§ **Your instructions**:
Where does the word "button" show up in the records? Copy every line that has it.

*** Supplied entries ***

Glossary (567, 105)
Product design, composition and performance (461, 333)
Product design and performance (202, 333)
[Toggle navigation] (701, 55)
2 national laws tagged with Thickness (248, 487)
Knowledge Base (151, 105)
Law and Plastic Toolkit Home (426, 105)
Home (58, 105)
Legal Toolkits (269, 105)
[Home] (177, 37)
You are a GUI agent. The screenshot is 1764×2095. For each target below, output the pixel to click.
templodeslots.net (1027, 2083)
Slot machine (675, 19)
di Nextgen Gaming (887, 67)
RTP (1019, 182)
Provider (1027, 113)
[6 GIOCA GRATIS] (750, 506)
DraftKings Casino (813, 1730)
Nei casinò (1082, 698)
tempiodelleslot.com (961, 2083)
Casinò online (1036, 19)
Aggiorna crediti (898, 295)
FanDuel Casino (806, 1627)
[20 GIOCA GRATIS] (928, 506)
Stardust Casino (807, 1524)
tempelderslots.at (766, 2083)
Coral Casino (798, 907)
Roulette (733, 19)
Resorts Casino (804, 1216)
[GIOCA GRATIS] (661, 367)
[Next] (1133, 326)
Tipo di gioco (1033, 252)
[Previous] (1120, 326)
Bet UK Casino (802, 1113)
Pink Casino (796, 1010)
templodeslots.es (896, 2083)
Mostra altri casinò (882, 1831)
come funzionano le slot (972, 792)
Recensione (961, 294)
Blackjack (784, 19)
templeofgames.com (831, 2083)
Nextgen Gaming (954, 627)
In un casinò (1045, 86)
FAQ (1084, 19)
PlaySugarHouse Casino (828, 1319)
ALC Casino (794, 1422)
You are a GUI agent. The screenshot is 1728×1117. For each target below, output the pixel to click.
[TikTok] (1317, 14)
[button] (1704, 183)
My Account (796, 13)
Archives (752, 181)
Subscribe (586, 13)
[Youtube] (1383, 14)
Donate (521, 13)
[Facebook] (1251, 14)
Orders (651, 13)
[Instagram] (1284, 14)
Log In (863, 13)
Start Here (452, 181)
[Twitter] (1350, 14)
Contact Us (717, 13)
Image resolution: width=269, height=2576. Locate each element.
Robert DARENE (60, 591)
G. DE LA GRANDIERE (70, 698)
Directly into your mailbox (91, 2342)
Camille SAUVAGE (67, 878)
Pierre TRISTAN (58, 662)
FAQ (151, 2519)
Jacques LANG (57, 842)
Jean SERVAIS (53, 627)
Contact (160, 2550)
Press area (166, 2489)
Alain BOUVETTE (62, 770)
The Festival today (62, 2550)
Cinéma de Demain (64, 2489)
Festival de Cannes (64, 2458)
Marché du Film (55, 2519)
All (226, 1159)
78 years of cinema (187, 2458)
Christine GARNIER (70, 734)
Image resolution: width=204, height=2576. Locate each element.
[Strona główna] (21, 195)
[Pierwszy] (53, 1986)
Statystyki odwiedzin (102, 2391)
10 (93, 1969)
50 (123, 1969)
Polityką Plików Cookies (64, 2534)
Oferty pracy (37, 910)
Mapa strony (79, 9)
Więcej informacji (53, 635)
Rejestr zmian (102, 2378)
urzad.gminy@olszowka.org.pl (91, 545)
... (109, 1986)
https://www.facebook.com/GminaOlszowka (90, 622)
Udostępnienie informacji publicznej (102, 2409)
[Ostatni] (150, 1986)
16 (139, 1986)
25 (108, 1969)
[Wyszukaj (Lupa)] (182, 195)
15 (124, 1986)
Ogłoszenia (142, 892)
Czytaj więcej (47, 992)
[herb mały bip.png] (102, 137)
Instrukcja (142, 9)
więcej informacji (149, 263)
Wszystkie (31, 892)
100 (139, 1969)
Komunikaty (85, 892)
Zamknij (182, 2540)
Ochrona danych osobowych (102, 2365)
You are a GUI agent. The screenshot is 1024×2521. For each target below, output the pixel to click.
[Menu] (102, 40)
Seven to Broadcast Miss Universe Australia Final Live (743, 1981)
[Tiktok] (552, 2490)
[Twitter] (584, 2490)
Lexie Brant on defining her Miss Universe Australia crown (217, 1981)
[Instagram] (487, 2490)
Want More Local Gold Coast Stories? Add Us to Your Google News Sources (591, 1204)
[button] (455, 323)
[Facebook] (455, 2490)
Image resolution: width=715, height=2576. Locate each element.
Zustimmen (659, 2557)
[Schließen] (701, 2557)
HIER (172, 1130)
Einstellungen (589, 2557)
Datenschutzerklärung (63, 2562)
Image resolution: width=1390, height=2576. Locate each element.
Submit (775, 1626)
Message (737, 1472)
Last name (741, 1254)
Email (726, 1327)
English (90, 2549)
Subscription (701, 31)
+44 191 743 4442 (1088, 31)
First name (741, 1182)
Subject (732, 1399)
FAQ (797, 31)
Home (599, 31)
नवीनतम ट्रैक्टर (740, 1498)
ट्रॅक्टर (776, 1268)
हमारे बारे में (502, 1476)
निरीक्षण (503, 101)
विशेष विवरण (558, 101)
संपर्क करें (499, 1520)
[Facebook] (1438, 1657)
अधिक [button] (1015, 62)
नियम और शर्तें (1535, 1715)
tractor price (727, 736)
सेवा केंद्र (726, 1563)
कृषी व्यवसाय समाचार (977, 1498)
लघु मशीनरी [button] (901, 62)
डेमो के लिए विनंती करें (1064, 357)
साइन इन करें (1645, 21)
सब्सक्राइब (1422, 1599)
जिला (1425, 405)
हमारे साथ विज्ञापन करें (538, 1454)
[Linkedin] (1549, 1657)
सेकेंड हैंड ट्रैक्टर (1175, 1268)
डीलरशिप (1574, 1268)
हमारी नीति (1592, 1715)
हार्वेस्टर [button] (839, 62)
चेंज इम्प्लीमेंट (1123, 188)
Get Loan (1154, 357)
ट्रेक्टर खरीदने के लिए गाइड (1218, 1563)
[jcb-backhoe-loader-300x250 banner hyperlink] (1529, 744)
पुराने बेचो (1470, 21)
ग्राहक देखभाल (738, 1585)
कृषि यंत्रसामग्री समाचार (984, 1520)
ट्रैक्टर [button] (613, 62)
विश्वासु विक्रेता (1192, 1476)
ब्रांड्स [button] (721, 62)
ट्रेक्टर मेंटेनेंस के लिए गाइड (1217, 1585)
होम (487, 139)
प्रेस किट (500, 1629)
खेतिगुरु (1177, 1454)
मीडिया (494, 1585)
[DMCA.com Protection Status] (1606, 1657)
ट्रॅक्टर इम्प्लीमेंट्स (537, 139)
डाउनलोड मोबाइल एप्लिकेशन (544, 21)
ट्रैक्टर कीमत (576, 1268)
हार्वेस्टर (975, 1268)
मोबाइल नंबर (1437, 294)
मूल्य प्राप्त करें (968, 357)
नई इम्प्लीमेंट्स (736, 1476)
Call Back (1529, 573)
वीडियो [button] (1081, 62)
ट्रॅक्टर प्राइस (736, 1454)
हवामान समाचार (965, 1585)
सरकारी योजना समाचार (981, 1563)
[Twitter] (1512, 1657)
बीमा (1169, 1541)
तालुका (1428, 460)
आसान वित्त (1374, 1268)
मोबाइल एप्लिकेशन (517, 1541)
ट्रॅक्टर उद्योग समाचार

***

§ **Response box**:
[button] (1704, 183)
[button] (455, 323)
अधिक [button] (1015, 62)
लघु मशीनरी [button] (901, 62)
हार्वेस्टर [button] (839, 62)
ट्रैक्टर [button] (613, 62)
ब्रांड्स [button] (721, 62)
वीडियो [button] (1081, 62)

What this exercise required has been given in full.